#### 引用文本
____
• 对齐PyTorch,一文详解OneFlow的DataLoader实现


    e686f3a8ef52002f4f1b4a26a36094db.png

    撰文 | 赵露阳

    在最新的OneFlow v0.5.0版本中,我们增加了许多新特性,比如:

    • 新增动态图特性:OneFlow 默认以动态图模式(eager)运行,与静态图模式(graph)相比,更容易搭建网络、调试和验证算法。

    • 面向对象式的动态图接口 nn.Module,熟悉 PyTorch 的用户可以轻松上手。

    • “一行代码转换 OneFlow 与 PyTorch 网络”:与 PyTorch 对齐的算子数目增加至200+。在 ResNet50、AlexNet 等 十几个常用网络 上已通过 import oneflow as torch 和 import torch as flow 验证。注意:此特性是为方便用户由 PyTorch 迁移至 OneFlow 而设计,并不是承诺完全兼容 PyTorch。

    • 面向对象式的静态图接口:新增面向对象的静态图接口 nn.Graph。保留了 OneFlow 静态图性能优势的同时,让静态图的编程门槛与动态图接近,期待更多的算法工程师把 OneFlow 的高性能优势玩起来。这是一个用 nn.Graph 搭建 ResNet50 示例

    • 易用高效的分布式训练:分布式训练是大势所趋,OneFlow 本版本新增的 Consistent Tensor,让用户可以像操作单机单卡一样,操作整个集群,并立即看到效果。新增的 launch 模块、DDP 模块 配合 OneFlow 的一致性视角 让用户轻松启动分布式训练,无论是 数据并行、模型并行、还是流水并行,OneFlow 均原生支持,易用高效。

    其中,最重要的新特性之一,就是OneFlow的动态图做到了几乎和PyTorch一致,从Tensor、nn.Module、到autograd、functional api等,其中也包括和torch几乎对齐的DataLoader/Dataset设计,笔者有幸开发了OneFlow中的这一模块。

    1. https://github.com/Oneflow-Inc/oneflow/pull/5406
    2. https://github.com/Oneflow-Inc/oneflow/pull/5500
    3. https://github.com/Oneflow-Inc/oneflow/pull/5644
    4. https://github.com/Oneflow-Inc/oneflow/pull/6280

    本文将对OneFlow/PyTorch中的DataLoader原理、工作流程进行梳理:

    • dataloader简介

    • dataloader原理

    • dataloader工作流程

    • multiprocessing dataloader工作原理

    1

    简介

    简单来说,DataLoader是深度学习中必不可少的,用于处理Dataset产生每个iter过程中批量数据和label的一种数据加载器。正如PyTorch文档中的描述:DataLoader,结合了Sampler、Dataset,提供了对某个dataset可迭代的数据集合。DataLoader支持单进程、多进程的加载数据集合。
____
#### 问题
请更新关于DataLoader的引用文本中从“简单来说,DataLoade”到“进程、多进程的加载数据集合。”的这一段,把其中的“数据加载器”改成“数据读取器”后重新写出。 这些条目是另一份独立的材料,与上文无关。

#### 数据行
____
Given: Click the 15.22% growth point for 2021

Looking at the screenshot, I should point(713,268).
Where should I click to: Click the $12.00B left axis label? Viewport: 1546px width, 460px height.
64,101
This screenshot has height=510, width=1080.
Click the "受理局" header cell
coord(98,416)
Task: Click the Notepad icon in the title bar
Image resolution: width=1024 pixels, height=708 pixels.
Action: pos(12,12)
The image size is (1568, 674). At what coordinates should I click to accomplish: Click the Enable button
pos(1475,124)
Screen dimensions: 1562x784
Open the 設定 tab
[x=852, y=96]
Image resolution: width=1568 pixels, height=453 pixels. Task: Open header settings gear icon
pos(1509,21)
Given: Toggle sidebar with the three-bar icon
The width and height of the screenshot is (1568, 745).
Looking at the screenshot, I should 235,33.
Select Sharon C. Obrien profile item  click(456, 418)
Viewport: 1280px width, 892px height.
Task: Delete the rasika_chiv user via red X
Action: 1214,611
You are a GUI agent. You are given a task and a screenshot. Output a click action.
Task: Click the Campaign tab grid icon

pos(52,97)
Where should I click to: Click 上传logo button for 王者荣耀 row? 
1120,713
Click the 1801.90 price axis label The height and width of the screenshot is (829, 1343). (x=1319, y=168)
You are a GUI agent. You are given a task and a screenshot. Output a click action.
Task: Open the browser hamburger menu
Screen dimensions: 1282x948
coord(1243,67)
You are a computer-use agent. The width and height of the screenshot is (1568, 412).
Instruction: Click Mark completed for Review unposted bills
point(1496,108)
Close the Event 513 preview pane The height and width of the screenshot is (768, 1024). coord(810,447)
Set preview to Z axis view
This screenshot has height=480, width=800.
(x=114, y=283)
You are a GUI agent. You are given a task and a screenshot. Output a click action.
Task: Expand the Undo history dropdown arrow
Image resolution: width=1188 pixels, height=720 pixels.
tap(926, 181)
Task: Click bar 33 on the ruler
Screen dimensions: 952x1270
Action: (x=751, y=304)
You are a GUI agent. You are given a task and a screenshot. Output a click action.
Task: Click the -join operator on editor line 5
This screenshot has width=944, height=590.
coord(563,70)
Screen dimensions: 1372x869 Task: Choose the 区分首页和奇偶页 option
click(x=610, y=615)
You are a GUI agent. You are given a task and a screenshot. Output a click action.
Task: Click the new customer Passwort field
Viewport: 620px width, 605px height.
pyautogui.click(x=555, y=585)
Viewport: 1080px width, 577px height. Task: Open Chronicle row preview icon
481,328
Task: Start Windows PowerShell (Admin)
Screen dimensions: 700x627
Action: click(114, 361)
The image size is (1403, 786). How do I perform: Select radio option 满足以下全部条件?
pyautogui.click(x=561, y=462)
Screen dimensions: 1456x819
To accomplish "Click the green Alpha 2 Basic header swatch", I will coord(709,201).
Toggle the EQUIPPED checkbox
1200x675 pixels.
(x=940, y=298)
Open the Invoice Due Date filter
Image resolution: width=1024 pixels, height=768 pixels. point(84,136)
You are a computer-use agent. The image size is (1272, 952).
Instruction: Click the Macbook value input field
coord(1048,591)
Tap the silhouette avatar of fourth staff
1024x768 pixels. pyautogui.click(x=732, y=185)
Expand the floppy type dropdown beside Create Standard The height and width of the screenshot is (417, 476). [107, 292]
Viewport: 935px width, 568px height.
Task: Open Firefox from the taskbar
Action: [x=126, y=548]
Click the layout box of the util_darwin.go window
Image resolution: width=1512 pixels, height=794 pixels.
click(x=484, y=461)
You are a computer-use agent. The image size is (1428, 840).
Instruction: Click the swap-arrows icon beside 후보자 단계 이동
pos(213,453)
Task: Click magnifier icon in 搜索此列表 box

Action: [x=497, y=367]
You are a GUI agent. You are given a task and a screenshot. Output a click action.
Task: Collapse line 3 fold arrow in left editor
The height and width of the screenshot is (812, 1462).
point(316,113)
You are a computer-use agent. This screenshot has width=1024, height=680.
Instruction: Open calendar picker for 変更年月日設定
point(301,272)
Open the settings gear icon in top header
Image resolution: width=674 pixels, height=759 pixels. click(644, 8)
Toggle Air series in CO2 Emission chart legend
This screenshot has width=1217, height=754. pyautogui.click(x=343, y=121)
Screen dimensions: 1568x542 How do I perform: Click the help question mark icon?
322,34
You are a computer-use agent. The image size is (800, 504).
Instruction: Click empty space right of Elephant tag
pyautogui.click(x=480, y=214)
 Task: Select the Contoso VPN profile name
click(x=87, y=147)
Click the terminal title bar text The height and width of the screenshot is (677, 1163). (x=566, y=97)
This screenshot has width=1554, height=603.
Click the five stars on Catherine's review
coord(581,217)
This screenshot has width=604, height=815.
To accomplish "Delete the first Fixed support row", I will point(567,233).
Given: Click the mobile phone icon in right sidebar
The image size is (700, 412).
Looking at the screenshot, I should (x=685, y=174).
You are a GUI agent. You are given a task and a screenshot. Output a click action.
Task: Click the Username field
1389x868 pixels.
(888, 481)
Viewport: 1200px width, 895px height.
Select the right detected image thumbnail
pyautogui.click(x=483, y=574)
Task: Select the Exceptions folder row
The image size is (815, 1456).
____
#### 书面回答
简单来说,DataLoader是深度学习中必不可少的,用于处理Dataset产生每个iter过程中批量数据和label的一种数据读取器。正如PyTorch文档中的描述:DataLoader,结合了Sampler、Dataset,提供了对某个dataset可迭代的数据集合。DataLoader支持单进程、多进程的加载数据集合。